Outcast, Vol. 2: A Vast And Unending Ruin by Robert Kirkman
My rating: 4 of 5 stars
This will be a short review, largely because there’s not a lot to go on. You could probably read my review of the first volume and apply it to this one and you’d be fairly well set. The art remains affectingly retro, cinematic and draughtsman-like, and the pacing – while languid – is tight. So, second verse same as the first?
This isn’t a problem for me, as I’m quite interested in seeing what happens. I want to see how the story unfolds. But a lot of other readers don’t share that view, it seems, and want the narrative to be speedier. I don’t know how long The Walking Dead took to get started in its comic format, but it seems a lot of readers are trying to give Kirkman the hurry-up.

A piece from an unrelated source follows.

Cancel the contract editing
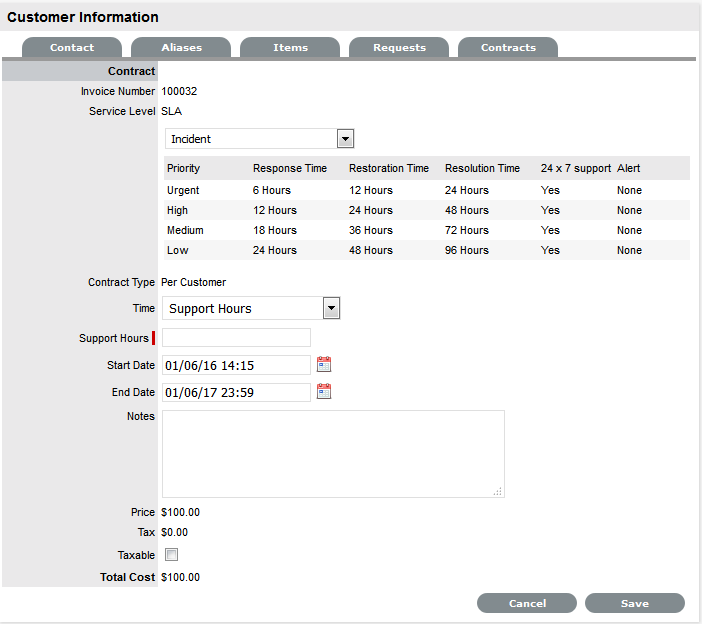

Me, not so much. Though this is, like the other series, a monster series, it’s a more internal, more subdued form of evil. The undead want to eat your brains and attack you with an animal-like ferocity, whereas the force of possession is insidious, living in the shadows of personality. The action can’t unfold in the same manner as a narrative arc based on brain-chomping because of this fundamental difference.
That’s not to say there’s nothing happening. There’s confrontations with evil that appear to be turning more physical, more difficult than those of the first:
The stakes are slowly ratcheting up, and there’s a greater sense of the personalities behind the characters. The story doesn’t push on much, it’s true, but I’m receiving more of a sense of place than I had expected to, and certainly more than I’ve felt from Walking Dead properties. Everyone has difficulties, and everyone wants to find an out – I’m hoping the tension from their interlocking lives will fuel the next couple of trades.
I’m happy to see what comes. Let’s see.